**Data for this exercise**
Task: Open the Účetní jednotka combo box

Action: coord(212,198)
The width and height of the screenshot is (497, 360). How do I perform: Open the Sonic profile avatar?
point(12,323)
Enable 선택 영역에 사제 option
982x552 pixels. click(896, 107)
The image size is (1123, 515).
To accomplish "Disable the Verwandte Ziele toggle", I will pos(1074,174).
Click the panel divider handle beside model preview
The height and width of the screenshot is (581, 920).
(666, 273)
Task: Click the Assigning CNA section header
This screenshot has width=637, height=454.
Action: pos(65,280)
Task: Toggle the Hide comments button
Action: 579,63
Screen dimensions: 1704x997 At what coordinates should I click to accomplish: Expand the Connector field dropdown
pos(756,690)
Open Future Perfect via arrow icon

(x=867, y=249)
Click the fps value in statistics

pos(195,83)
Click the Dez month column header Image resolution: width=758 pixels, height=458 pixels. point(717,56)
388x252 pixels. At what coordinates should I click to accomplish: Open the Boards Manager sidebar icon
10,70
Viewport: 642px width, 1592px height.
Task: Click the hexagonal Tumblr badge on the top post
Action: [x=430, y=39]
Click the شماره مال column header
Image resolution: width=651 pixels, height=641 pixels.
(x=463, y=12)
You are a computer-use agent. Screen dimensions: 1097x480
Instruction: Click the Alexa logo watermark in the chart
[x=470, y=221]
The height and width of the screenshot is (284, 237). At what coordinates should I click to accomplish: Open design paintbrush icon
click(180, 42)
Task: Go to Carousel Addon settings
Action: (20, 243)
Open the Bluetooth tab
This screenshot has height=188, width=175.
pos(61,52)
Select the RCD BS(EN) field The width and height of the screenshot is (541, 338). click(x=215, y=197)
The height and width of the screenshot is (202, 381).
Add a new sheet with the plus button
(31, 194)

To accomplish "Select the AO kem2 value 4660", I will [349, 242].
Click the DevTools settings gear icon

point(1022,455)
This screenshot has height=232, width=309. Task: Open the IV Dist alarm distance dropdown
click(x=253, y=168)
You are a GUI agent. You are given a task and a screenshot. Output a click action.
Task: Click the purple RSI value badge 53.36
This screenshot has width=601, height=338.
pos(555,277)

**What to produce**
Convert the lines above into a Markdown table with the columns Row and Line, numbering each nonblank line in order and omitting the blank ones.

**Written answer**
| Row | Line |
|---|---|
| 1 | Task: Open the Účetní jednotka combo box |
| 2 | Action: coord(212,198) |
| 3 | The width and height of the screenshot is (497, 360). How do I perform: Open the Sonic profile avatar? |
| 4 | point(12,323) |
| 5 | Enable 선택 영역에 사제 option |
| 6 | 982x552 pixels. click(896, 107) |
| 7 | The image size is (1123, 515). |
| 8 | To accomplish "Disable the Verwandte Ziele toggle", I will pos(1074,174). |
| 9 | Click the panel divider handle beside model preview |
| 10 | The height and width of the screenshot is (581, 920). |
| 11 | (666, 273) |
| 12 | Task: Click the Assigning CNA section header |
| 13 | This screenshot has width=637, height=454. |
| 14 | Action: pos(65,280) |
| 15 | Task: Toggle the Hide comments button |
| 16 | Action: 579,63 |
| 17 | Screen dimensions: 1704x997 At what coordinates should I click to accomplish: Expand the Connector field dropdown |
| 18 | pos(756,690) |
| 19 | Open Future Perfect via arrow icon |
| 20 | (x=867, y=249) |
| 21 | Click the fps value in statistics |
| 22 | pos(195,83) |
| 23 | Click the Dez month column header Image resolution: width=758 pixels, height=458 pixels. point(717,56) |
| 24 | 388x252 pixels. At what coordinates should I click to accomplish: Open the Boards Manager sidebar icon |
| 25 | 10,70 |
| 26 | Viewport: 642px width, 1592px height. |
| 27 | Task: Click the hexagonal Tumblr badge on the top post |
| 28 | Action: [x=430, y=39] |
| 29 | Click the شماره مال column header |
| 30 | Image resolution: width=651 pixels, height=641 pixels. |
| 31 | (x=463, y=12) |
| 32 | You are a computer-use agent. Screen dimensions: 1097x480 |
| 33 | Instruction: Click the Alexa logo watermark in the chart |
| 34 | [x=470, y=221] |
| 35 | The height and width of the screenshot is (284, 237). At what coordinates should I click to accomplish: Open design paintbrush icon |
| 36 | click(180, 42) |
| 37 | Task: Go to Carousel Addon settings |
| 38 | Action: (20, 243) |
| 39 | Open the Bluetooth tab |
| 40 | This screenshot has height=188, width=175. |
| 41 | pos(61,52) |
| 42 | Select the RCD BS(EN) field The width and height of the screenshot is (541, 338). click(x=215, y=197) |
| 43 | The height and width of the screenshot is (202, 381). |
| 44 | Add a new sheet with the plus button |
| 45 | (31, 194) |
| 46 | To accomplish "Select the AO kem2 value 4660", I will [349, 242]. |
| 47 | Click the DevTools settings gear icon |
| 48 | point(1022,455) |
| 49 | This screenshot has height=232, width=309. Task: Open the IV Dist alarm distance dropdown |
| 50 | click(x=253, y=168) |
| 51 | You are a GUI agent. You are given a task and a screenshot. Output a click action. |
| 52 | Task: Click the purple RSI value badge 53.36 |
| 53 | This screenshot has width=601, height=338. |
| 54 | pos(555,277) |